[Pixel coordinate grounding data]
◇ ◇ ◇ ◇

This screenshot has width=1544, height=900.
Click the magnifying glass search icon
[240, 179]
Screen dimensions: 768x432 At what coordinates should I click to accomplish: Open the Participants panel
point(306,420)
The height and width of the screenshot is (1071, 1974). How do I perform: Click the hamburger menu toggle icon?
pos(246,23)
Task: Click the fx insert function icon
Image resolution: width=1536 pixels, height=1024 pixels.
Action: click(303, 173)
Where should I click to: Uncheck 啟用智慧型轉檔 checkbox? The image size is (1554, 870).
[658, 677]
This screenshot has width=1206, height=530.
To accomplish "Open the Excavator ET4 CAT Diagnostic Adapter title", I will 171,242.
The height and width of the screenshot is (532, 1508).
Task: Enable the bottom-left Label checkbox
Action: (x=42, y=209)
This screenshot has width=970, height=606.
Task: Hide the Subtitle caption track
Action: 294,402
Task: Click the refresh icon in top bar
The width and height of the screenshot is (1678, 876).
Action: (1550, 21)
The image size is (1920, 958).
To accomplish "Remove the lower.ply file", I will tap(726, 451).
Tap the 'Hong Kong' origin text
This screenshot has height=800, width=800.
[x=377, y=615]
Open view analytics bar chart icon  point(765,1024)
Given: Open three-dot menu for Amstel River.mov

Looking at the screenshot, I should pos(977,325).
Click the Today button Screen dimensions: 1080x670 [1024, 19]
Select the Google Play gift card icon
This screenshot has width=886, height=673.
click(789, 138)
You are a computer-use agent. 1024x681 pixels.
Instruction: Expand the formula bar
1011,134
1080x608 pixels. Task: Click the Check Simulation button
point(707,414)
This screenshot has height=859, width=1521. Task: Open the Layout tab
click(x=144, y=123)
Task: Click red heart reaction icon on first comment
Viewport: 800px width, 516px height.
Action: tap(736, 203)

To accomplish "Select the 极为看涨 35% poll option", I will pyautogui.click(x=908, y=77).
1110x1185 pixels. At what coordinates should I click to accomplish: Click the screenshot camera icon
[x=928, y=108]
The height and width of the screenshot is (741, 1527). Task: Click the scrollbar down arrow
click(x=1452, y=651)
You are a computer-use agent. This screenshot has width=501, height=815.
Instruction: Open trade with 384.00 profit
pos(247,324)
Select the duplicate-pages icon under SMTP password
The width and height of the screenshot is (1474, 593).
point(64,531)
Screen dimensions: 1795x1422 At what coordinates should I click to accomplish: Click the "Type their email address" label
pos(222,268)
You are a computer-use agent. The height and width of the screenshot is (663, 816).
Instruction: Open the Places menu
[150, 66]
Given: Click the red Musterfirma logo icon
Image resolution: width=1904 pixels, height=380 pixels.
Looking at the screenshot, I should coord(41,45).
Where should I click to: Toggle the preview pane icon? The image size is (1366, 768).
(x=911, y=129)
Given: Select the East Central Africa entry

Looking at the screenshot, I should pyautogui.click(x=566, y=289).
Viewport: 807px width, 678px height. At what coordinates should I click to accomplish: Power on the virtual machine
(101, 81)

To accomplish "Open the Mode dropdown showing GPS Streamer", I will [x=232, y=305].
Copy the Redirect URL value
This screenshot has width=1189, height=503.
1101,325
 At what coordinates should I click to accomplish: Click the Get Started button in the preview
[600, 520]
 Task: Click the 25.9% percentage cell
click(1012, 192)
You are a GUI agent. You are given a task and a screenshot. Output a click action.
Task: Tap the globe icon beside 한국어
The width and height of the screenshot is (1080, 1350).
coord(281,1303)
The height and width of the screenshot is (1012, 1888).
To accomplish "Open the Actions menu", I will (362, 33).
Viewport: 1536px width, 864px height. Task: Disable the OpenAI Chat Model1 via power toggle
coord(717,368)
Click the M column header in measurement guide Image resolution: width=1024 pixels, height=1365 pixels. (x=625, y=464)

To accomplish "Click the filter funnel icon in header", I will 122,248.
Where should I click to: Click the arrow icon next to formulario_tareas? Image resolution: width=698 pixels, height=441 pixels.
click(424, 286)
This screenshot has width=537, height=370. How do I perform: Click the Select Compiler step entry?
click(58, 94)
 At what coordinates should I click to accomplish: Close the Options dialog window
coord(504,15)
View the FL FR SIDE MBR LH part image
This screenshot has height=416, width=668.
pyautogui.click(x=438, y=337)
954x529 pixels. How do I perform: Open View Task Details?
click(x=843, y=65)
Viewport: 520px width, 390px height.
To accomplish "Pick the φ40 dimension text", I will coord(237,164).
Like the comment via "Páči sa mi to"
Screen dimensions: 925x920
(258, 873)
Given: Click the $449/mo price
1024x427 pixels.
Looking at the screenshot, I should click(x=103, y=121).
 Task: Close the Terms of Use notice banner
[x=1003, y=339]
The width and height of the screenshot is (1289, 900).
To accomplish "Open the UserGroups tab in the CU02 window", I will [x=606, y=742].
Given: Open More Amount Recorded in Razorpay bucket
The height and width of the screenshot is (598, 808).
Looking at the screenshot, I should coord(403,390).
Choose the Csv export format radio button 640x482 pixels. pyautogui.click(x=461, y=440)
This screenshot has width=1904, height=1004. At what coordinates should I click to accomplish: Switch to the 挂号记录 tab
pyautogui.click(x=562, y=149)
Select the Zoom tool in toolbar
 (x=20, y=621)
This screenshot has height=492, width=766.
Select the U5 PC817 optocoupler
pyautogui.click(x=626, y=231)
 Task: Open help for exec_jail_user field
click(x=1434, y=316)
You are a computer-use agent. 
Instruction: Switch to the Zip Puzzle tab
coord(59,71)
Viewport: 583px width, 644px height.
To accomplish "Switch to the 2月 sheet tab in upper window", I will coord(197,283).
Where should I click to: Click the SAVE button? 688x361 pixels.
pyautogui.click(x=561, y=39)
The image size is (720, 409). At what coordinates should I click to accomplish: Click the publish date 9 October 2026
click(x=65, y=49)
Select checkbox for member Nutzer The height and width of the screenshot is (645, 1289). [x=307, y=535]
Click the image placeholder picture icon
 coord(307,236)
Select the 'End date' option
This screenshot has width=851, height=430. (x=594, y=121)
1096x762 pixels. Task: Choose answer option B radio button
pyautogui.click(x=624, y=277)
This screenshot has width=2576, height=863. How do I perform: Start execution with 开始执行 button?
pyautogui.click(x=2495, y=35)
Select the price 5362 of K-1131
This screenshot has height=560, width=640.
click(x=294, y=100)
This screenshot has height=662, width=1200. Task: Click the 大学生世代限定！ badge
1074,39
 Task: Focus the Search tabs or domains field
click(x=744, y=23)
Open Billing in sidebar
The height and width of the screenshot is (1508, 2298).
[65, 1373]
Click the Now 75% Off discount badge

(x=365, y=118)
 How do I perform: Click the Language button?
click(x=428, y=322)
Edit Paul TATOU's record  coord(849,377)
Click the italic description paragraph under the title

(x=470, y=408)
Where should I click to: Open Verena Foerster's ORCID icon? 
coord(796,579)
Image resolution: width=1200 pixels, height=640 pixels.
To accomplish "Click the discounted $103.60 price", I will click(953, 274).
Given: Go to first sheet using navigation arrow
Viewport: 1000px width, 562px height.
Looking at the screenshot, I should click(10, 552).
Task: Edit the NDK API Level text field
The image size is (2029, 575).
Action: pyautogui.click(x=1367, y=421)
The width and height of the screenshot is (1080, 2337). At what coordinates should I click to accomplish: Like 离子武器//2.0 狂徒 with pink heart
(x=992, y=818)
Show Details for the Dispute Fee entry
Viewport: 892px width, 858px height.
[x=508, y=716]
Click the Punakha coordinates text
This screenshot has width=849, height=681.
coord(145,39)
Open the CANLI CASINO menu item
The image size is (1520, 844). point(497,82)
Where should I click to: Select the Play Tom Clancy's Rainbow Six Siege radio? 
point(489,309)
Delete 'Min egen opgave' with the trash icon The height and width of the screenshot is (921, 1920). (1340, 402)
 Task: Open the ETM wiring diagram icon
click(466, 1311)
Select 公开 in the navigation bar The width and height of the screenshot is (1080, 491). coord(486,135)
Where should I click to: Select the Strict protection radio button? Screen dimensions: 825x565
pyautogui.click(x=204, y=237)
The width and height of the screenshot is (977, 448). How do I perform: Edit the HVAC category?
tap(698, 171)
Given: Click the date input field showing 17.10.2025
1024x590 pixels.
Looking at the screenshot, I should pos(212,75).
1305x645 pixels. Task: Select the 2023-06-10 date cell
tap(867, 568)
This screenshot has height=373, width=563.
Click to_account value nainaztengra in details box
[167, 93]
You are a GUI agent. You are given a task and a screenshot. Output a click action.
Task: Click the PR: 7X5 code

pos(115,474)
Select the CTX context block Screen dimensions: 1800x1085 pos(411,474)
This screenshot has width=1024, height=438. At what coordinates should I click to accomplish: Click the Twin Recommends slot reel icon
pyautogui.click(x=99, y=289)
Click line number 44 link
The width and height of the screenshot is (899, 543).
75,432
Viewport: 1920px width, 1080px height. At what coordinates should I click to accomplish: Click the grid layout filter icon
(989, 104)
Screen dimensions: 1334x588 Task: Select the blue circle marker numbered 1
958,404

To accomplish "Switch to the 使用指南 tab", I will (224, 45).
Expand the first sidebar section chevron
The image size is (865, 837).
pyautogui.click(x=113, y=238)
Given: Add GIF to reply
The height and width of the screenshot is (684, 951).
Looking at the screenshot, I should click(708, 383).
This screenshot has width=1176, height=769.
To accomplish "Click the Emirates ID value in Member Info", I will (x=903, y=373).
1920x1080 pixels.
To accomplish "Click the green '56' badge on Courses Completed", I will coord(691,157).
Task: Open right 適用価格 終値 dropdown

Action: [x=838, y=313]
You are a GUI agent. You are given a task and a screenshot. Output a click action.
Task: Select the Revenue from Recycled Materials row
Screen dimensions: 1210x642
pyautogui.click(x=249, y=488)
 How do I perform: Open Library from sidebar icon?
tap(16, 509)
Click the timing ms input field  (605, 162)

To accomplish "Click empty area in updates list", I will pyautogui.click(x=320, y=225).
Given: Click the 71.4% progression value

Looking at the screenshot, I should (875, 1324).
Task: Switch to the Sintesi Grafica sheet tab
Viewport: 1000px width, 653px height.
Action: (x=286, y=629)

◇ ◇ ◇ ◇

What you need to do -> Find all lines in the records that hold the word "sheet". Copy them.

Written solution ->
To accomplish "Switch to the 2月 sheet tab in upper window", I will coord(197,283).
Given: Go to first sheet using navigation arrow
Task: Switch to the Sintesi Grafica sheet tab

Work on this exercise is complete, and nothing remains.